Except where otherwise expressly provided, all monetary amounts in this Agreement are stated and shall be paid in United States currency.
15.3 Relationship of the Parties.
The parties are independent contractors. The Agreement shall not be construed as creating any partnership, joint venture, or agency among the parties and no party shall be deemed to be the legal representative of any other party for the purposes of the Agreement. No party shall have and shall not represent itself as having, any authority to act for, to undertake any obligation on behalf of any other party, except as expressly provided in the Agreement.
15.4 Gender, Plural and Singular.
In the Agreement, unless the context otherwise requires, the masculine includes the feminine and the neuter genders and the plural includes the singular and vice versa, “or” is not exclusive” and “including” is not limiting, whether or not such non-limiting language (such as “without limitation” or “but not limited to”) is used with reference to it, and modifications to the provisions of the Agreement may be made accordingly as the context requires.
No alteration or amendment to the Agreement shall take effect unless it is in writing duly executed by each of the parties.
15.6 Proper Law of Agreement.
The Agreement shall be governed by and construed in accordance with the laws of the State of California and the laws of The United States applicable therein, and the parties agree to attorn to the exclusive jurisdiction of California.
The invalidity or unenforceability of any provision of the Agreement shall not affect the validity or enforceability of any other provision and any such invalid or unenforceable provision shall be deemed to be severable.
15.8 Time of the Essence.
Time shall be of the essence of the Agreement.

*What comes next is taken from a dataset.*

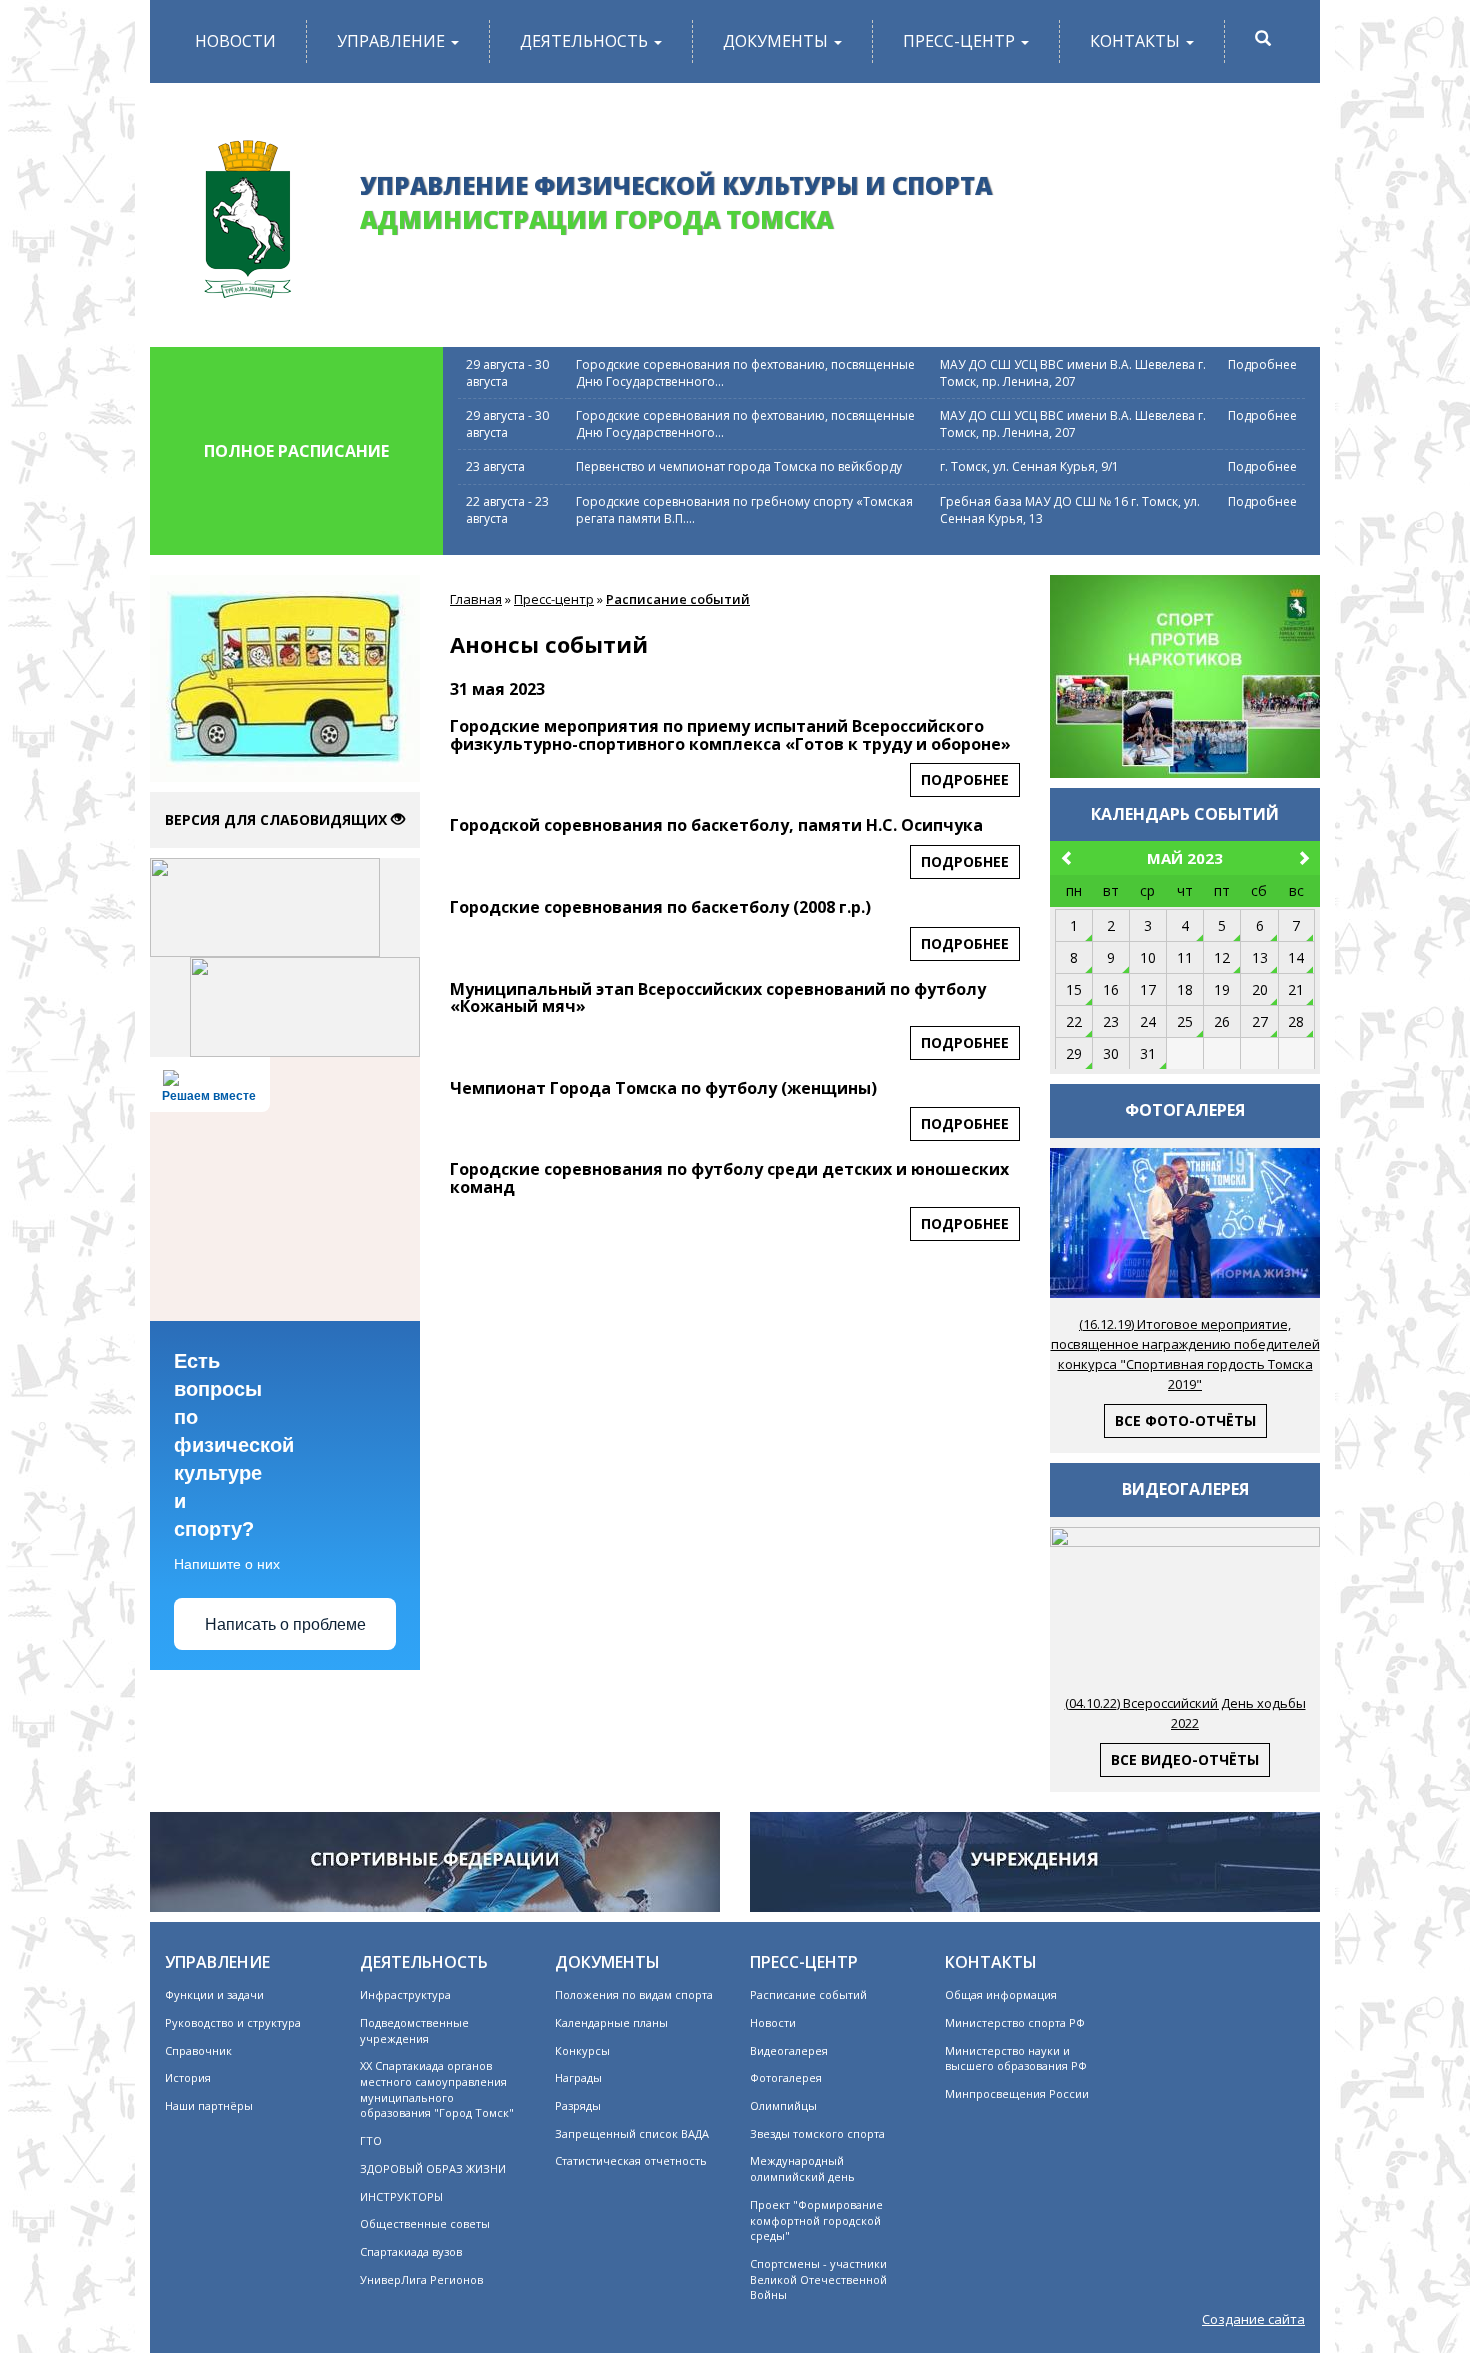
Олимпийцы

Any notice, payment or other communication required or permitted to be given or served pursuant to this Agreement shall be in writing and shall be delivered personally or forwarded by registered mail to the party concerned at the address specified on page one of the SOW to which these Terms and Conditions pertain, or to any other address as may from time to time be notified in writing by any of the parties. Any notice, payment or other communication shall be deemed to have been given on the day delivered, if delivered by hand, and within four Business Days following the date of posting, if mailed; provided that if there shall be at the time or within four Business Days of mailing a mail strike, slow-down or other labour dispute that might affect delivery by mail, then the notice, payment or other communication shall be effective only when actually delivered.

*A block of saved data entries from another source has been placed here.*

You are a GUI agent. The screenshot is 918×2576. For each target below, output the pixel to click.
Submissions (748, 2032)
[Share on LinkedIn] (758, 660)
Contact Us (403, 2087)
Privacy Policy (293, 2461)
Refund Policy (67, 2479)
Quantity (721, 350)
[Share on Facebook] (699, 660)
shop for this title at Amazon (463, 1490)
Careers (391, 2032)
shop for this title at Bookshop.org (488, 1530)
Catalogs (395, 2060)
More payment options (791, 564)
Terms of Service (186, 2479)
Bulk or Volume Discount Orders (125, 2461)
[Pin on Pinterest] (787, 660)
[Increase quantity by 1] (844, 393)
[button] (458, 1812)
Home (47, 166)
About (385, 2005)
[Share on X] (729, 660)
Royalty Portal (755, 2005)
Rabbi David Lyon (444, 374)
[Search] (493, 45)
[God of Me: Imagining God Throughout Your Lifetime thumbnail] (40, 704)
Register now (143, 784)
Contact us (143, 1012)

Entire Agreement. The provisions of the Agreement (specifically, the SOW and these Terms and Conditions) constitute the entire agreement between the parties and supersede all previous communications, representations and agreements, whether oral or written, between the parties with respect to the subject matter hereof.
No Strict Construction. The language in all parts of the Agreement shall in all cases be construed as a whole and neither strictly for not strictly against any of the Parties to the Agreement.
Enurement. The Agreement shall enure to the benefit of and be binding upon the parties and, except as otherwise provided or as would be inconsistent with the provisions of the Agreement, their respective heirs, executors, administrators, successors and permitted assigns.
Counterparts. The Agreement may be signed by the parties in as many counterparts as may be necessary, each of which so signed shall be deemed to be an original and such counterparts together shall constitute one and the same instrument. The Agreement may be executed and delivered by facsimile or electronic mail. An executed copy of the Agreement delivered by facsimile or electronic mail will constitute valid execution and delivery.